= Exercise =
Output the whole listing with nothing altered.

++++++++

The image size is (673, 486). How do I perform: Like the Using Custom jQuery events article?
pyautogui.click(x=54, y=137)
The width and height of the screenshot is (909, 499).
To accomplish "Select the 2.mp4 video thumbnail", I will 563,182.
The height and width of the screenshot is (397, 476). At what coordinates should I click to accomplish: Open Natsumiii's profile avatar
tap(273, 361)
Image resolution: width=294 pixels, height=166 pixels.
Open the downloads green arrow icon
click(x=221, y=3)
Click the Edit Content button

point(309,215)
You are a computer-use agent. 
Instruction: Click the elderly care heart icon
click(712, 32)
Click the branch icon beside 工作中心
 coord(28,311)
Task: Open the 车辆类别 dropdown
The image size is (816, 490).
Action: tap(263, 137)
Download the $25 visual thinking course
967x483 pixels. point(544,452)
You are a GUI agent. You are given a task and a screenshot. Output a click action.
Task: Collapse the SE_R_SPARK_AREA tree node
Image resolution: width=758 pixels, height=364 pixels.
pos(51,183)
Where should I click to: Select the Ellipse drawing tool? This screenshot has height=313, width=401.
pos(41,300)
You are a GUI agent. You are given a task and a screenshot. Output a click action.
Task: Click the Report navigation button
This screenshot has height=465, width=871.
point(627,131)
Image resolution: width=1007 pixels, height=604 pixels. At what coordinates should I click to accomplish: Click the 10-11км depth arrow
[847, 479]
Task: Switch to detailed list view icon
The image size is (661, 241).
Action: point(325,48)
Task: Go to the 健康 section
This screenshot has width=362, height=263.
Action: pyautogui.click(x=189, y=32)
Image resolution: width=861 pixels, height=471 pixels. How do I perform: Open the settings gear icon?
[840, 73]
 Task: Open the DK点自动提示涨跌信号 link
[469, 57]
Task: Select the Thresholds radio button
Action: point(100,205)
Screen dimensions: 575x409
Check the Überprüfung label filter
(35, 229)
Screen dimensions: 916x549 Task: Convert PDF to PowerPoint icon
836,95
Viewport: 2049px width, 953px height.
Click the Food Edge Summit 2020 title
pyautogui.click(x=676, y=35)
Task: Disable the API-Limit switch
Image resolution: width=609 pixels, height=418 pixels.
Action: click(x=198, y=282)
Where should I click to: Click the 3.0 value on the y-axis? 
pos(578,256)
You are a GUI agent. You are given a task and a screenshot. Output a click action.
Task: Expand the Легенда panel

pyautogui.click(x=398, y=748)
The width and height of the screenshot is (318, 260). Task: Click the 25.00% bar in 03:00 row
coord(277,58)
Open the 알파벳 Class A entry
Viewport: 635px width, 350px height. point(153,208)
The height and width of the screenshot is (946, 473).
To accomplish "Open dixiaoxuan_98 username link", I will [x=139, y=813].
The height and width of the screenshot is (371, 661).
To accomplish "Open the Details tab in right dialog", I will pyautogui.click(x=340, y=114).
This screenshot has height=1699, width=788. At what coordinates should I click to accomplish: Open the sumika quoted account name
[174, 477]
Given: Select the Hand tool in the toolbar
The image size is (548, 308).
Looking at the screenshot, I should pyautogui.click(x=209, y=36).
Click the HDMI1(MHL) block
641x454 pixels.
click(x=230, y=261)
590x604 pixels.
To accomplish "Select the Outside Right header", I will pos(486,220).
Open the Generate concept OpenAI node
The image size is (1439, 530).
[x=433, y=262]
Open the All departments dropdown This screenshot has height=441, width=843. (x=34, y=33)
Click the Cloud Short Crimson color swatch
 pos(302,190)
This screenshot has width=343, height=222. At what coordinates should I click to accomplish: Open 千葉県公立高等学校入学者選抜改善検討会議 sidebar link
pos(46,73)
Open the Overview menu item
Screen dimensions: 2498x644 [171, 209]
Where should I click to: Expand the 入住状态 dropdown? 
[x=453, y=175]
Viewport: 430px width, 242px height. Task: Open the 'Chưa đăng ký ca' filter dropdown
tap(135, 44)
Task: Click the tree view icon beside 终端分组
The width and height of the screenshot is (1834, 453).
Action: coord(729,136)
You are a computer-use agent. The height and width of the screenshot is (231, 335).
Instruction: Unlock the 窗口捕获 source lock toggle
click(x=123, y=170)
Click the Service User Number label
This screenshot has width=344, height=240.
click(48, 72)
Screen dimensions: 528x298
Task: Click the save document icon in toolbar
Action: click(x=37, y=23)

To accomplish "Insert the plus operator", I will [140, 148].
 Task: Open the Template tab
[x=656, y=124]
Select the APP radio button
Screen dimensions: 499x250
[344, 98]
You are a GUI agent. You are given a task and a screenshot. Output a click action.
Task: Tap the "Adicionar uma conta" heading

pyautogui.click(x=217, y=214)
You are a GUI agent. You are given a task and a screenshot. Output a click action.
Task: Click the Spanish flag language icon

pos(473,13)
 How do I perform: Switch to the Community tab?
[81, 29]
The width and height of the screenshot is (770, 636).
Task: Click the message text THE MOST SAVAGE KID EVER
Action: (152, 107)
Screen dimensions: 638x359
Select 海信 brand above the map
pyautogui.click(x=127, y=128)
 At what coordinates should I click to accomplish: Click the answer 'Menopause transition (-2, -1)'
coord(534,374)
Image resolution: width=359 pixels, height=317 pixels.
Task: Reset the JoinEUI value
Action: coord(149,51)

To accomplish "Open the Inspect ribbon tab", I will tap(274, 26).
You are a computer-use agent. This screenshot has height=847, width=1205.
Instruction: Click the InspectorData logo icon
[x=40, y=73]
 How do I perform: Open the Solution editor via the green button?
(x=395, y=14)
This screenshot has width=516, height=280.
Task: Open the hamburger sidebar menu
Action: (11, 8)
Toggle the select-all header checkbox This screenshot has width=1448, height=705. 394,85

++++++++

= Written reply =
The image size is (673, 486). How do I perform: Like the Using Custom jQuery events article?
pyautogui.click(x=54, y=137)
The width and height of the screenshot is (909, 499).
To accomplish "Select the 2.mp4 video thumbnail", I will 563,182.
The height and width of the screenshot is (397, 476). At what coordinates should I click to accomplish: Open Natsumiii's profile avatar
tap(273, 361)
Image resolution: width=294 pixels, height=166 pixels.
Open the downloads green arrow icon
click(x=221, y=3)
Click the Edit Content button

point(309,215)
You are a computer-use agent. 
Instruction: Click the elderly care heart icon
click(712, 32)
Click the branch icon beside 工作中心
 coord(28,311)
Task: Open the 车辆类别 dropdown
The image size is (816, 490).
Action: tap(263, 137)
Download the $25 visual thinking course
967x483 pixels. point(544,452)
You are a GUI agent. You are given a task and a screenshot. Output a click action.
Task: Collapse the SE_R_SPARK_AREA tree node
Image resolution: width=758 pixels, height=364 pixels.
pos(51,183)
Where should I click to: Select the Ellipse drawing tool? This screenshot has height=313, width=401.
pos(41,300)
You are a GUI agent. You are given a task and a screenshot. Output a click action.
Task: Click the Report navigation button
This screenshot has height=465, width=871.
point(627,131)
Image resolution: width=1007 pixels, height=604 pixels. At what coordinates should I click to accomplish: Click the 10-11км depth arrow
[847, 479]
Task: Switch to detailed list view icon
The image size is (661, 241).
Action: point(325,48)
Task: Go to the 健康 section
This screenshot has width=362, height=263.
Action: pyautogui.click(x=189, y=32)
Image resolution: width=861 pixels, height=471 pixels. How do I perform: Open the settings gear icon?
[840, 73]
 Task: Open the DK点自动提示涨跌信号 link
[469, 57]
Task: Select the Thresholds radio button
Action: point(100,205)
Screen dimensions: 575x409
Check the Überprüfung label filter
(35, 229)
Screen dimensions: 916x549 Task: Convert PDF to PowerPoint icon
836,95
Viewport: 2049px width, 953px height.
Click the Food Edge Summit 2020 title
pyautogui.click(x=676, y=35)
Task: Disable the API-Limit switch
Image resolution: width=609 pixels, height=418 pixels.
Action: click(x=198, y=282)
Where should I click to: Click the 3.0 value on the y-axis? 
pos(578,256)
You are a GUI agent. You are given a task and a screenshot. Output a click action.
Task: Expand the Легенда panel

pyautogui.click(x=398, y=748)
The width and height of the screenshot is (318, 260). Task: Click the 25.00% bar in 03:00 row
coord(277,58)
Open the 알파벳 Class A entry
Viewport: 635px width, 350px height. point(153,208)
The height and width of the screenshot is (946, 473).
To accomplish "Open dixiaoxuan_98 username link", I will [x=139, y=813].
The height and width of the screenshot is (371, 661).
To accomplish "Open the Details tab in right dialog", I will pyautogui.click(x=340, y=114).
This screenshot has height=1699, width=788. At what coordinates should I click to accomplish: Open the sumika quoted account name
[174, 477]
Given: Select the Hand tool in the toolbar
The image size is (548, 308).
Looking at the screenshot, I should pyautogui.click(x=209, y=36).
Click the HDMI1(MHL) block
641x454 pixels.
click(x=230, y=261)
590x604 pixels.
To accomplish "Select the Outside Right header", I will pos(486,220).
Open the Generate concept OpenAI node
The image size is (1439, 530).
[x=433, y=262]
Open the All departments dropdown This screenshot has height=441, width=843. (x=34, y=33)
Click the Cloud Short Crimson color swatch
 pos(302,190)
This screenshot has width=343, height=222. At what coordinates should I click to accomplish: Open 千葉県公立高等学校入学者選抜改善検討会議 sidebar link
pos(46,73)
Open the Overview menu item
Screen dimensions: 2498x644 [171, 209]
Where should I click to: Expand the 入住状态 dropdown? 
[x=453, y=175]
Viewport: 430px width, 242px height. Task: Open the 'Chưa đăng ký ca' filter dropdown
tap(135, 44)
Task: Click the tree view icon beside 终端分组
The width and height of the screenshot is (1834, 453).
Action: coord(729,136)
You are a computer-use agent. The height and width of the screenshot is (231, 335).
Instruction: Unlock the 窗口捕获 source lock toggle
click(x=123, y=170)
Click the Service User Number label
This screenshot has width=344, height=240.
click(48, 72)
Screen dimensions: 528x298
Task: Click the save document icon in toolbar
Action: click(x=37, y=23)

To accomplish "Insert the plus operator", I will [140, 148].
 Task: Open the Template tab
[x=656, y=124]
Select the APP radio button
Screen dimensions: 499x250
[344, 98]
You are a GUI agent. You are given a task and a screenshot. Output a click action.
Task: Tap the "Adicionar uma conta" heading

pyautogui.click(x=217, y=214)
You are a GUI agent. You are given a task and a screenshot. Output a click action.
Task: Click the Spanish flag language icon

pos(473,13)
 How do I perform: Switch to the Community tab?
[81, 29]
The width and height of the screenshot is (770, 636).
Task: Click the message text THE MOST SAVAGE KID EVER
Action: (152, 107)
Screen dimensions: 638x359
Select 海信 brand above the map
pyautogui.click(x=127, y=128)
 At what coordinates should I click to accomplish: Click the answer 'Menopause transition (-2, -1)'
coord(534,374)
Image resolution: width=359 pixels, height=317 pixels.
Task: Reset the JoinEUI value
Action: coord(149,51)

To accomplish "Open the Inspect ribbon tab", I will tap(274, 26).
You are a computer-use agent. This screenshot has height=847, width=1205.
Instruction: Click the InspectorData logo icon
[x=40, y=73]
 How do I perform: Open the Solution editor via the green button?
(x=395, y=14)
This screenshot has width=516, height=280.
Task: Open the hamburger sidebar menu
Action: (11, 8)
Toggle the select-all header checkbox This screenshot has width=1448, height=705. 394,85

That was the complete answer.